Progress of Stockfish in 6 days

mwyoung · Post by **mwyoung** » Fri Aug 14, 2020 4:03 am

mwyoung wrote: ↑Fri Aug 14, 2020 1:31 am
lkaufman wrote: ↑Fri Aug 14, 2020 1:20 am
mwyoung wrote: ↑Fri Aug 14, 2020 12:03 am
lkaufman wrote: ↑Thu Aug 13, 2020 10:51 pm
mwyoung wrote: ↑Thu Aug 13, 2020 9:54 pm
lkaufman wrote: ↑Thu Aug 13, 2020 7:22 am
Jouni wrote: ↑Wed Aug 12, 2020 9:36 pm Yes SF NNUE is equal to quadruple your CPU cores for free. Incredible .
I actually got a result that SFNNUE (a couple days ago) on one thread beat Stockfish 11 on seven threads, at 2' + 1", by 90 to 80! So you may be understating it!
I also achieved this kind of results. But I hope to God you don't think it can achieve this results in with more threads, and time. Because it does not, it is only marginally better then the best standard Stockfish, and Lc0. The strongest program yes, crushing the other engines no!
Do you have results that show that normal Stockfish with say 64 threads can beat current SFNNUE on 16 threads at some time control (or any four to one ratio of threads at any time limit), or do you just mean that there are a lot more draws with longer time controls and more threads when playing on equal threads?
We have a match request for Stockfish NNUE vs Lc0 on the Match and Tournament page.

"How does perform SF-NNUE vs Lc0 ?
Post by Vinvin » Tue Aug 11, 2020 10:09 pm

I saw very few matches between this 2 engines.

DATASET EXTRACT:
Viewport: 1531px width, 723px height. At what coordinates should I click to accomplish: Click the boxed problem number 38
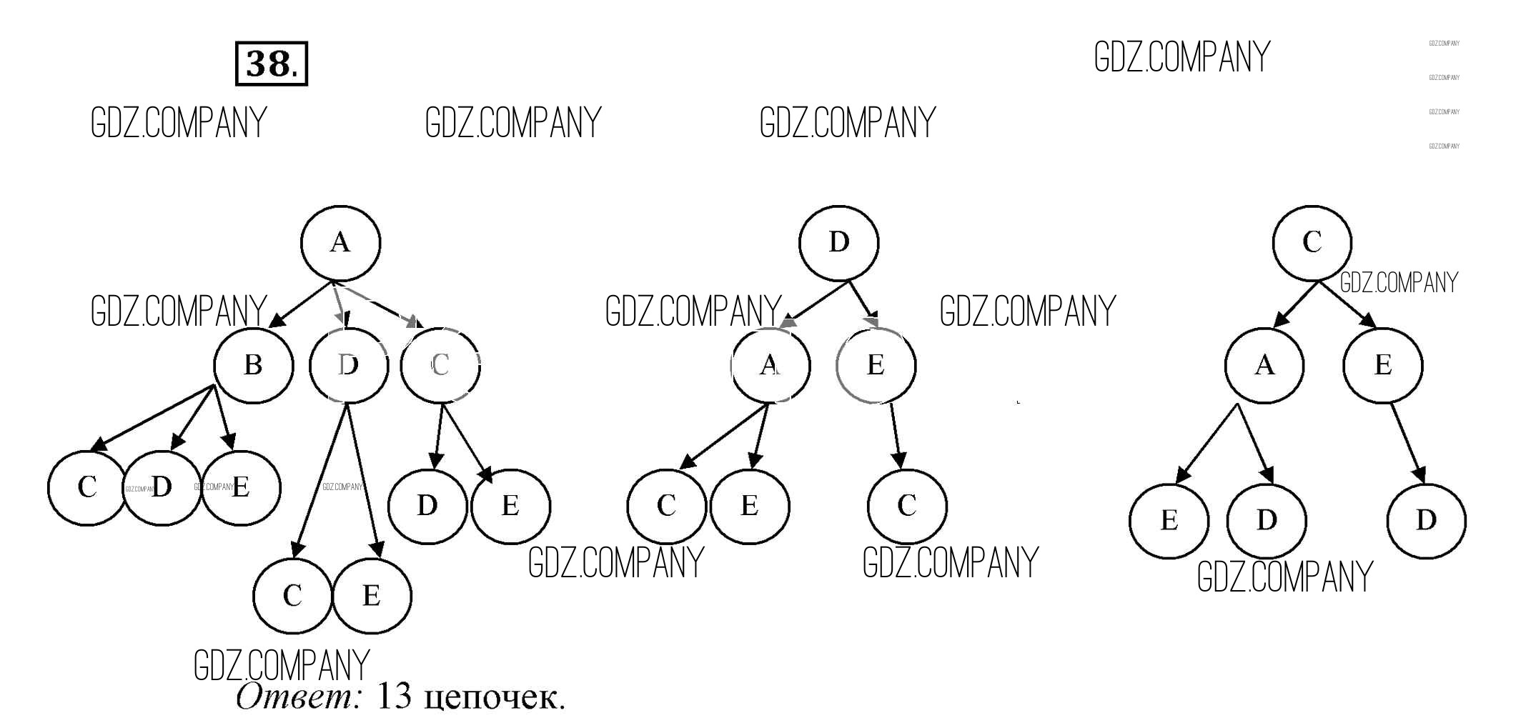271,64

* * *

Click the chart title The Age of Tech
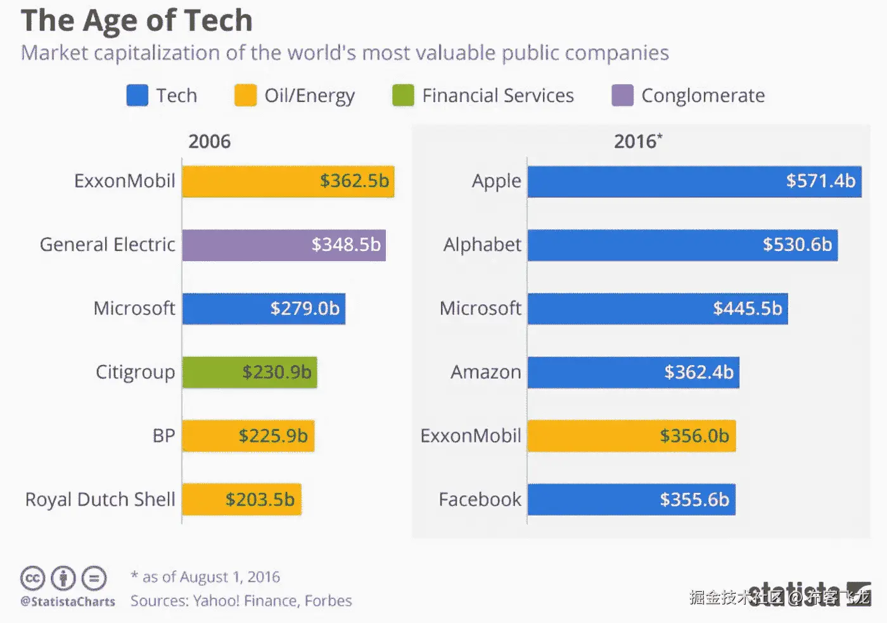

WHAT YOU SHOULD DO: Which distinct usernames appear before "wrote:" in the quote headers of the Stockfish progress thread?

COMPLETED EXERCISE: mwyoung, lkaufman, Jouni